A Primeira Turma do Tribunal Superior do Trabalho (TST) manteve a condenação do espólio de um proprietário rural de Cruz Alta, no Rio Grande do Sul, ao pagamento de indenizações por danos morais e materiais a um trabalhador que foi baleado durante um assalto na propriedade onde trabalhava e residia.
O caso ocorreu em agosto de 2020, por volta das 22h. O trabalhador atuava como caseiro, cuidando de animais e da lavoura, e morava em uma residência destinada aos empregados da fazenda. Durante o assalto, ele foi atingido por três disparos de arma de fogo.
Os ferimentos provocaram lesões permanentes, limitações funcionais e redução da capacidade de trabalho do empregado.
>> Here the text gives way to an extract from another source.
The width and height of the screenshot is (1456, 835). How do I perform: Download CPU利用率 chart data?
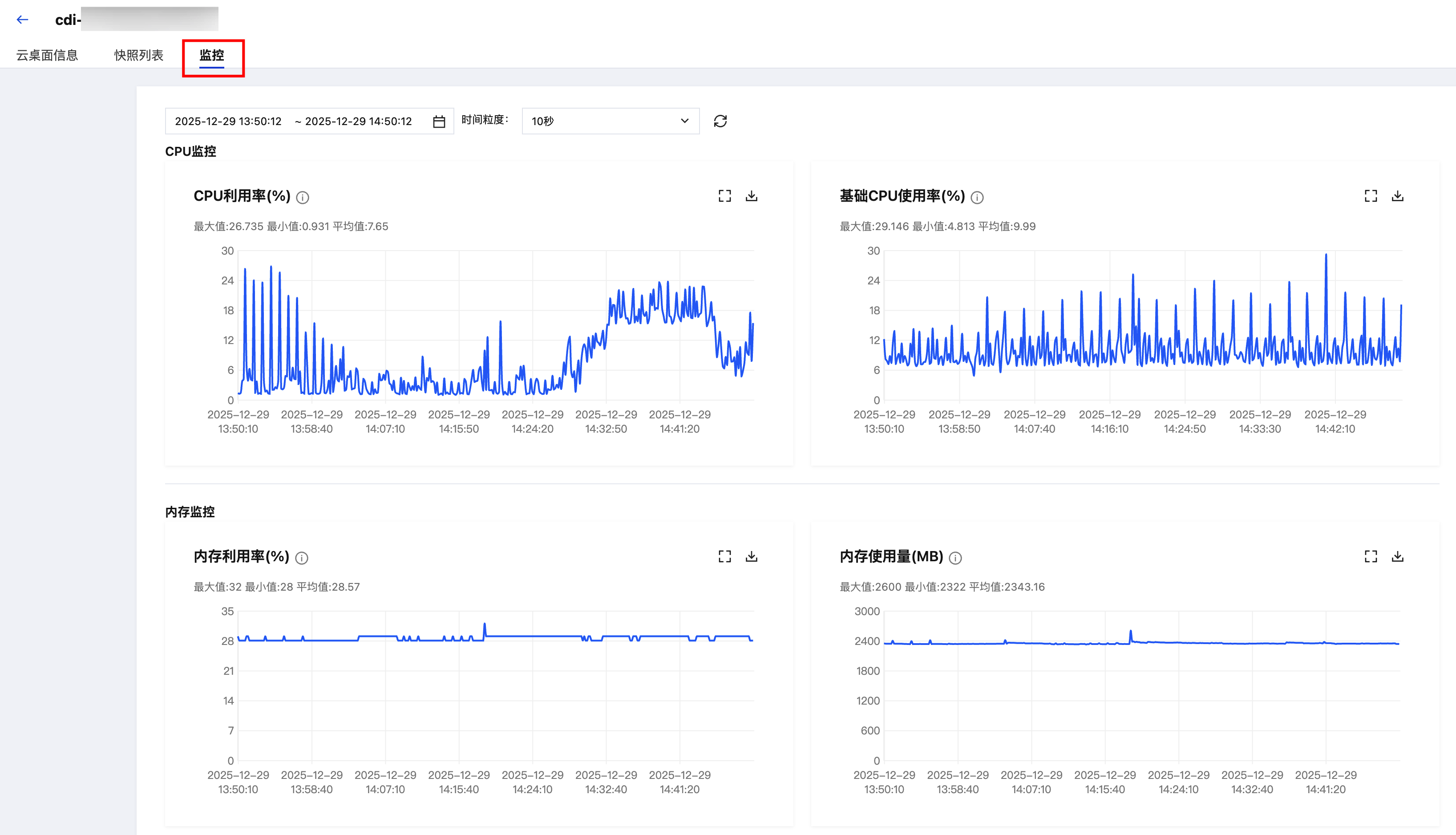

Segundo o trabalhador, a propriedade já havia sido alvo de outros assaltos anteriormente.
Durante o processo, a defesa da fazenda alegou que o crime havia sido praticado por terceiros e que não existiria relação entre o assalto e a atividade profissional exercida pelo trabalhador.
O Tribunal Regional do Trabalho da 4ª Região (TRT-4) concluiu, entretanto, que o proprietário tinha conhecimento de ocorrências criminosas anteriores na propriedade e, mesmo assim, não havia adotado medidas suficientes para reduzir os riscos aos trabalhadores.
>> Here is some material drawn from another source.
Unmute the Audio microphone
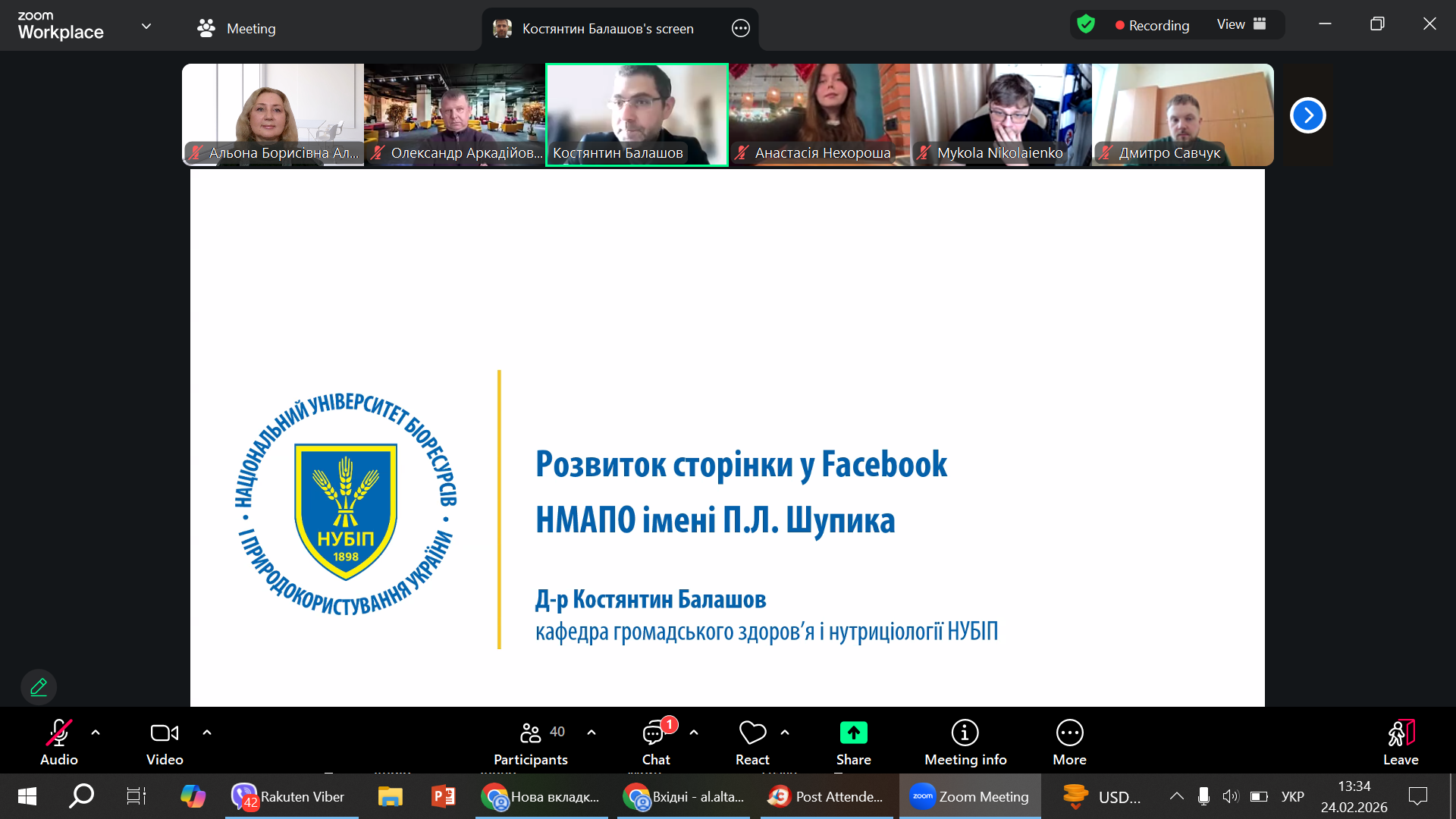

Com base nas provas reunidas no processo, o TRT-4 reconheceu a responsabilidade civil do empregador e determinou o pagamento de R$ 30 mil por danos morais e R$ 70 mil por danos materiais.
Ao analisar o recurso no TST, o relator, ministro Dezena da Silva, observou que a atividade de caseiro em propriedade rural, por si só, não é considerada uma atividade de risco acentuado capaz de gerar responsabilidade objetiva do empregador.
No entanto, segundo o relator, a decisão do tribunal gaúcho foi fundamentada na culpa do empregador, diante das provas que demonstraram a ocorrência de assaltos anteriores e a ausência de medidas adequadas de segurança no local.
A Primeira Turma do TST manteve a condenação por unanimidade.